(Collected data)
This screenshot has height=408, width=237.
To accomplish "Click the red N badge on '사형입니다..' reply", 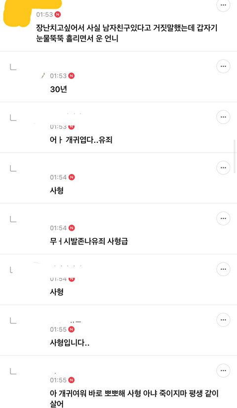I will pos(71,329).
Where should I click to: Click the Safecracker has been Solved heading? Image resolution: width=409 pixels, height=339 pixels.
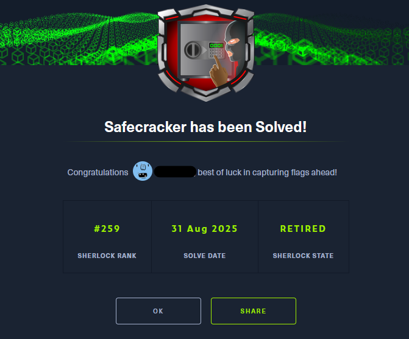[x=205, y=127]

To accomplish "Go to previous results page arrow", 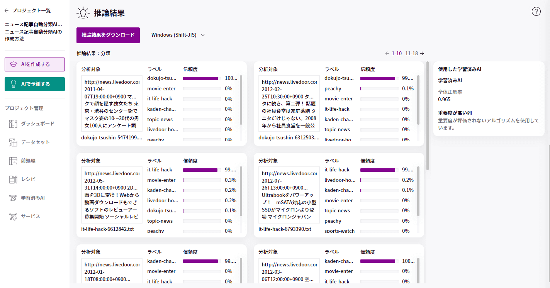I will point(387,54).
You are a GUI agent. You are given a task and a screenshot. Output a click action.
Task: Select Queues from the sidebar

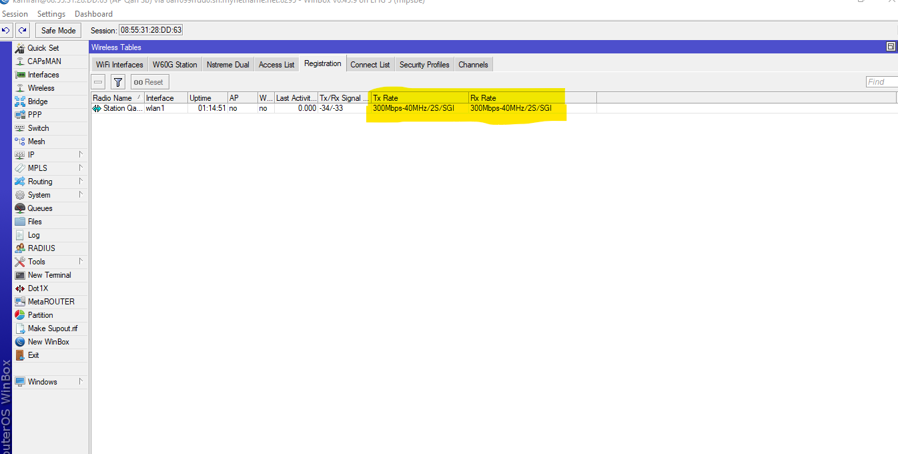click(x=39, y=208)
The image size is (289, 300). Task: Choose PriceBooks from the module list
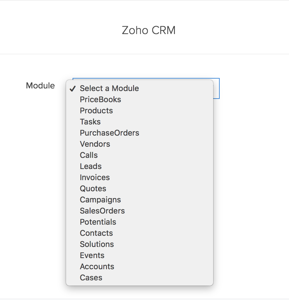[x=100, y=100]
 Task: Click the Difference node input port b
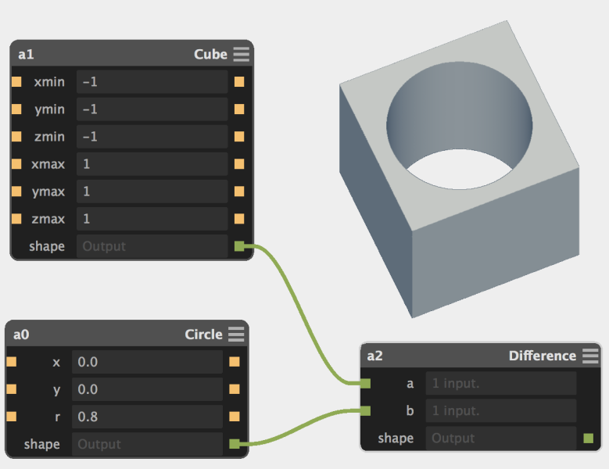tap(365, 410)
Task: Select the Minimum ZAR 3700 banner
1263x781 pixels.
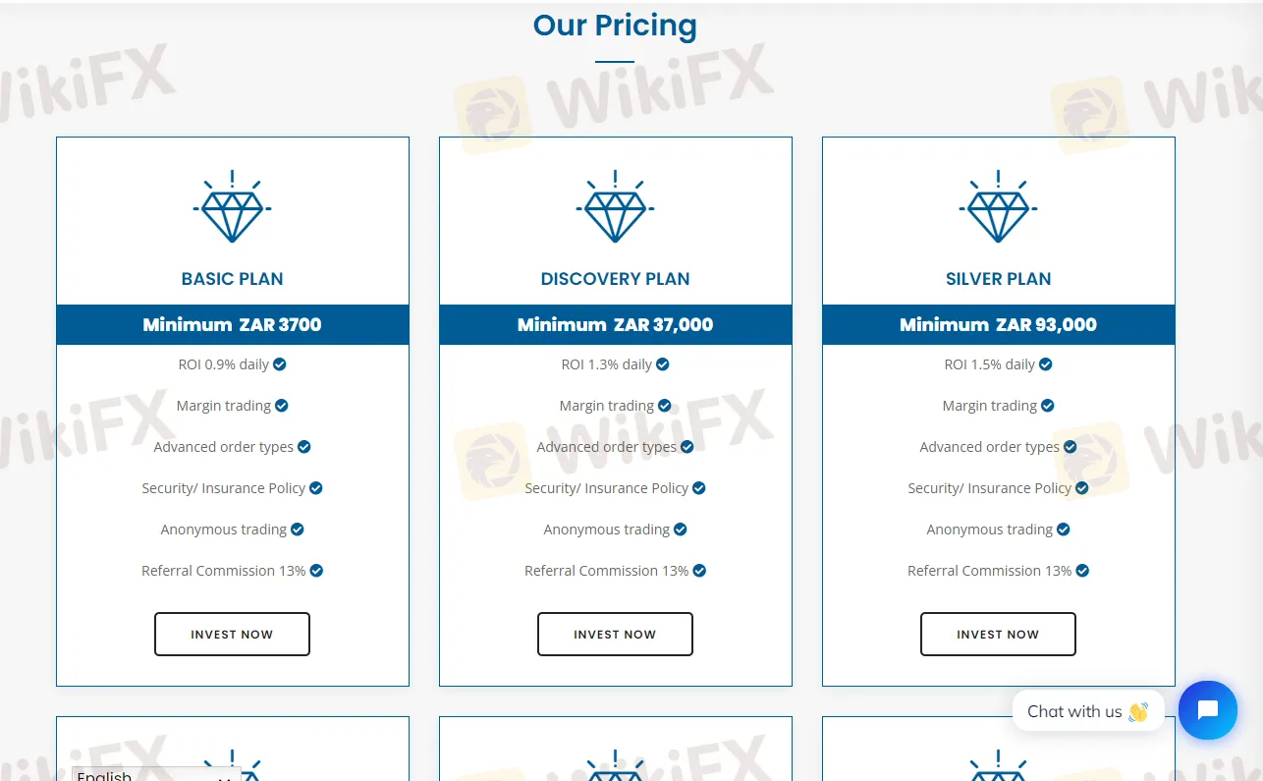Action: tap(232, 324)
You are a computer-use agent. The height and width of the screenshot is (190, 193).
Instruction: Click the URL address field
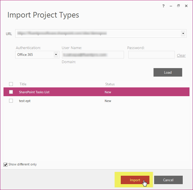(x=98, y=34)
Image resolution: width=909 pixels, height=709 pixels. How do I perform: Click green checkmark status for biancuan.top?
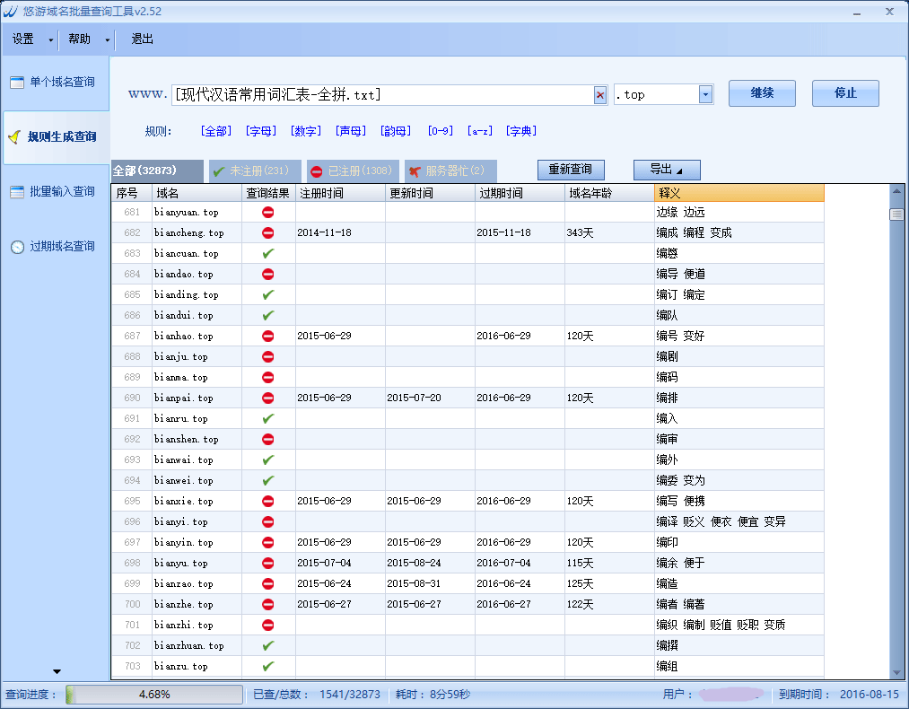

Brief
Among the records, how many lines include the string "screenshot"? State the number and add nothing.

Your solution
3